Search code examples
pythontensorflow2.0tf.keraskeras-layer

Understanding tf.keras.layers.Dense()


I am trying to understand why there is a difference between calculating a dense layer operation directly and using the keras implementation.

Following the documentation (https://www.tensorflow.org/api_docs/python/tf/keras/layers/Dense) tf.keras.layers.Dense() should implement the operation output = activation(dot(input, kernel) + bias) but result and result1 below are not the same.

tf.random.set_seed(1)

bias = tf.Variable(tf.random.uniform(shape=(5,1)), dtype=tf.float32)
kernel = tf.Variable(tf.random.uniform(shape=(5,10)), dtype=tf.float32)
x = tf.constant(tf.random.uniform(shape=(10,1), dtype=tf.float32))

result = tf.nn.relu(tf.linalg.matmul(a=kernel, b=x) + bias)
tf.print(result)

test = tf.keras.layers.Dense(units = 5, 
                            activation = 'relu',
                            use_bias = True, 
                            kernel_initializer = tf.keras.initializers.Constant(value=kernel), 
                            bias_initializer = tf.keras.initializers.Constant(value=bias), 
                            dtype=tf.float32)

result1 = test(tf.transpose(x))

print()
tf.print(result1)

output


[[2.87080455]
 [3.25458574]
 [3.28776264]
 [3.14319134]
 [2.04760242]]

[[2.38769 3.63470697 2.62423944 3.31286287 2.91121125]]

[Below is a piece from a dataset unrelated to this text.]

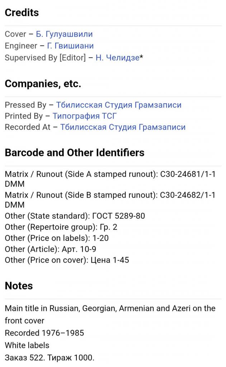Click the Заказ 522. Тираж 1000. note
Image resolution: width=226 pixels, height=367 pixels.
tap(50, 358)
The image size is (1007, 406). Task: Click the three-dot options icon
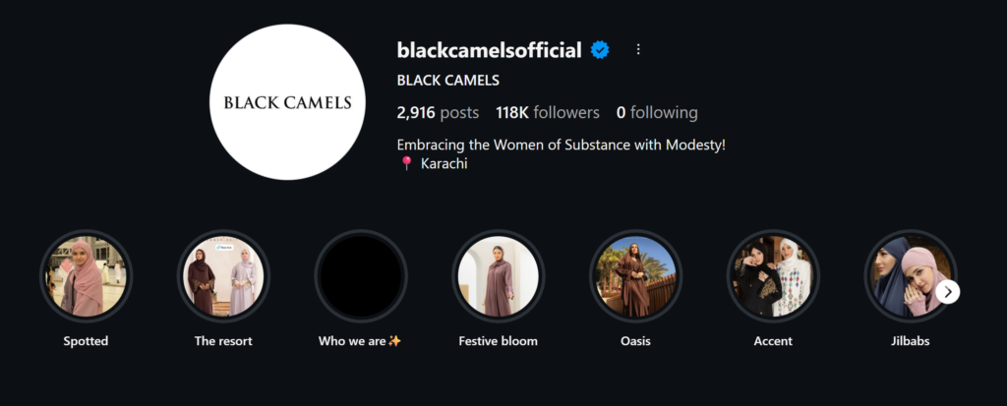(638, 49)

Using test.get_weights() I can see that the kernel and bias (b) are getting set to the correct values. I am using TF version 2.12.0.


Solution

  • After some experimentation I realized that the kernel for the dense layer needs to be of shape=(10,5) as apposed to (5,10) as in the code from the original question above. This is implicit because units=5 so a vector of size 10 needs to be passed (hence why input_shape=(10,) is commented out as a reminder). Below is the corrected code:

    tf.random.set_seed(1)
    
    bias   = tf.Variable(tf.random.uniform(shape=(5,1)), dtype=tf.float32)
    kernel = tf.Variable(tf.random.uniform(shape=(10,5)), dtype=tf.float32)
    x = tf.constant(tf.random.uniform(shape=(10,1), dtype=tf.float32))
    
    result = tf.nn.relu(tf.linalg.matmul(a=kernel, b=x, transpose_a=True) + bias)
    tf.print(result)
    
    test = tf.keras.layers.Dense(units = 5, 
                                # input_shape=(10,),
                                activation = 'relu',
                                use_bias = True, 
                                kernel_initializer = tf.keras.initializers.Constant(value=kernel), 
                                bias_initializer = tf.keras.initializers.Constant(value=bias), 
                                dtype=tf.float32)
    
    result1 = test(tf.transpose(x))
    
    print()
    tf.print(result1)
    
    
    [[2.38769]
     [3.63470697]
     [2.62423944]
     [3.31286287]
     [2.91121125]]
    
    [[2.38769 3.63470697 2.62423944 3.31286287 2.91121125]]
    

    Ultimately, I am not entirely sure what was happening under the hood and why keras did not raise an error. I will check with the tf.keras.layers.Dense() implementation but any thoughts or suggestions by someone who knows the code already are highly appreciated!